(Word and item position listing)
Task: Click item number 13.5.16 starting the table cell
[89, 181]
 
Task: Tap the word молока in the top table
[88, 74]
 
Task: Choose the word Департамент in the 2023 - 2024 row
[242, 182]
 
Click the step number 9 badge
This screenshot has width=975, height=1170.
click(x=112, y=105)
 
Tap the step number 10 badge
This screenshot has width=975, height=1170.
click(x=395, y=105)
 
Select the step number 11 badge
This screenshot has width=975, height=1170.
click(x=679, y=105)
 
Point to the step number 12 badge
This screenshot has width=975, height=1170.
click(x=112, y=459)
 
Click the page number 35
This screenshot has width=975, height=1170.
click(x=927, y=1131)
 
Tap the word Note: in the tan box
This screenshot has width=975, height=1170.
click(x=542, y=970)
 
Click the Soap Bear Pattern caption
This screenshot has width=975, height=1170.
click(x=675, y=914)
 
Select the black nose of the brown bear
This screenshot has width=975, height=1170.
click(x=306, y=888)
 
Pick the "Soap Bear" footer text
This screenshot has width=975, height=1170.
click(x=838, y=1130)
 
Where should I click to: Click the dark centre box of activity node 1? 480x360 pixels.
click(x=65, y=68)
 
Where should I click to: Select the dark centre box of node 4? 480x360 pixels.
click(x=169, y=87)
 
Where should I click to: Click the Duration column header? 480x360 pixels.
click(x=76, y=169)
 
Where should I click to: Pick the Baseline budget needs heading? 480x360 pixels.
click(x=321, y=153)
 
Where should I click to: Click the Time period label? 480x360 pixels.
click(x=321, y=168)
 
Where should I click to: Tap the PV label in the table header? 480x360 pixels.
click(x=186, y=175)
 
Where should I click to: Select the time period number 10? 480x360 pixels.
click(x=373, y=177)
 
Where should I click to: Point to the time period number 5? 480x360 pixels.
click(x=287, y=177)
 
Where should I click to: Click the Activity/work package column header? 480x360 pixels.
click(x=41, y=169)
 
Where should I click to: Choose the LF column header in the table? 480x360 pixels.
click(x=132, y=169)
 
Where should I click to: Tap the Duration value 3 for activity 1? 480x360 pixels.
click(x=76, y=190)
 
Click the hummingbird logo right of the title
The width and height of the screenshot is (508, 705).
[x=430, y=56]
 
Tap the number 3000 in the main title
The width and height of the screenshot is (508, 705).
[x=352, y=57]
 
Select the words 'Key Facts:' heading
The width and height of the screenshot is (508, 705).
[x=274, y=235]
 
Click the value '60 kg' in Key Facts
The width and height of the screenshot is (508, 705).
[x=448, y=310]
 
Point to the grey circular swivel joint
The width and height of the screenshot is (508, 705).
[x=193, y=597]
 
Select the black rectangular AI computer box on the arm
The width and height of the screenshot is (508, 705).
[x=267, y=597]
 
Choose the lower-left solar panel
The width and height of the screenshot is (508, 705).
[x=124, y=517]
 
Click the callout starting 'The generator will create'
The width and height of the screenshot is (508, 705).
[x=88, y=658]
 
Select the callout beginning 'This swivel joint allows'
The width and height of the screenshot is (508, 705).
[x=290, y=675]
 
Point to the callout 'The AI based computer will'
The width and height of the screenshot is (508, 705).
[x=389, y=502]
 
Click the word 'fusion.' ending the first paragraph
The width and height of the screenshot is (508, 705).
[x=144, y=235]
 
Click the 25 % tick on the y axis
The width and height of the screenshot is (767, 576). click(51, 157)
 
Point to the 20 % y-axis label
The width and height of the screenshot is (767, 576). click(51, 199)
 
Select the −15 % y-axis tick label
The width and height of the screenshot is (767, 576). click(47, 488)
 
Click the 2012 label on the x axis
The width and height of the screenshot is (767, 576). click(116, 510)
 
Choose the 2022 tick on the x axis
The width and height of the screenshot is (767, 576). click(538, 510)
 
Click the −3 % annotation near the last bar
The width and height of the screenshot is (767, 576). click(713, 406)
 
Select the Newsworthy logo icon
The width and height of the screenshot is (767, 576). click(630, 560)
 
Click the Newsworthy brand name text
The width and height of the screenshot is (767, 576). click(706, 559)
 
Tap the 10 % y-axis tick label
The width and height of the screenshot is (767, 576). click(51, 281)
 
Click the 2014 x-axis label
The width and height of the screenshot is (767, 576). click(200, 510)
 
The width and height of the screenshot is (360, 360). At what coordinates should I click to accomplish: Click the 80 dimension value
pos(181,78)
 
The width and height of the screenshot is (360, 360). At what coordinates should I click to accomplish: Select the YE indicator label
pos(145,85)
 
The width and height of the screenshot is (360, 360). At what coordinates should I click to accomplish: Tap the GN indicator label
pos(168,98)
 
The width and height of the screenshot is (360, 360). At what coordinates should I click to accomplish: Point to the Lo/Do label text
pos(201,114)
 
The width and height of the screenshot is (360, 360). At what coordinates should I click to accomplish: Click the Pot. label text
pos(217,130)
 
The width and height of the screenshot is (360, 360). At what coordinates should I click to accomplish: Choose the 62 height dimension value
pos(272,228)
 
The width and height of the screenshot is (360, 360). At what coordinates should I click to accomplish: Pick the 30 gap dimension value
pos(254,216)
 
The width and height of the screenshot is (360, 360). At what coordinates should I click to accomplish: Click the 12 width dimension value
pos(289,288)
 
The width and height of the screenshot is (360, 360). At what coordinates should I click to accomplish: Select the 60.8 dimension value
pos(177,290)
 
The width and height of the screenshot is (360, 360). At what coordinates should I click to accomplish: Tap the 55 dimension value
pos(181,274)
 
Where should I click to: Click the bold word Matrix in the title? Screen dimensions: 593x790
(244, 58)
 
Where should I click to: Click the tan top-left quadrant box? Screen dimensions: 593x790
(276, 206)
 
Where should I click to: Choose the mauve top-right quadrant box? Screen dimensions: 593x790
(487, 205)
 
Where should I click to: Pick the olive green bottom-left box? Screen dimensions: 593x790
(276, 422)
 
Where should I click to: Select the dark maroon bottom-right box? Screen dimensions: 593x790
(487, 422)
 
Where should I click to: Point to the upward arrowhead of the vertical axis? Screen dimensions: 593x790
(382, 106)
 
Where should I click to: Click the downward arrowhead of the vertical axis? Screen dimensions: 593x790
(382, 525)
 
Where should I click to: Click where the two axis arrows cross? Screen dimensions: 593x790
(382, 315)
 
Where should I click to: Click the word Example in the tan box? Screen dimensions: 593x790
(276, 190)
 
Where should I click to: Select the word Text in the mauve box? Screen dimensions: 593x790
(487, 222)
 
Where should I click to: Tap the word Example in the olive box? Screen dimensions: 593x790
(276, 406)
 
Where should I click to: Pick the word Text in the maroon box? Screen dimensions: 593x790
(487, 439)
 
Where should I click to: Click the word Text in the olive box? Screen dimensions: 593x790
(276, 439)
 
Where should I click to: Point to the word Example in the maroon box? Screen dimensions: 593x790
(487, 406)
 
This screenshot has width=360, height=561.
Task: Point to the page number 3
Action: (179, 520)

WORK TO DO:
Swap "dimension value" for "measurement figure" in everything from the line containing "GN indicator label" down to the line containing "pos(254,216)", leaving all else unchanged. Give back only those lines.

RESULT OF THE EXERCISE:
The width and height of the screenshot is (360, 360). At what coordinates should I click to accomplish: Tap the GN indicator label
pos(168,98)
 
The width and height of the screenshot is (360, 360). At what coordinates should I click to accomplish: Point to the Lo/Do label text
pos(201,114)
 
The width and height of the screenshot is (360, 360). At what coordinates should I click to accomplish: Click the Pot. label text
pos(217,130)
 
The width and height of the screenshot is (360, 360). At what coordinates should I click to accomplish: Choose the 62 height measurement figure
pos(272,228)
 
The width and height of the screenshot is (360, 360). At what coordinates should I click to accomplish: Pick the 30 gap measurement figure
pos(254,216)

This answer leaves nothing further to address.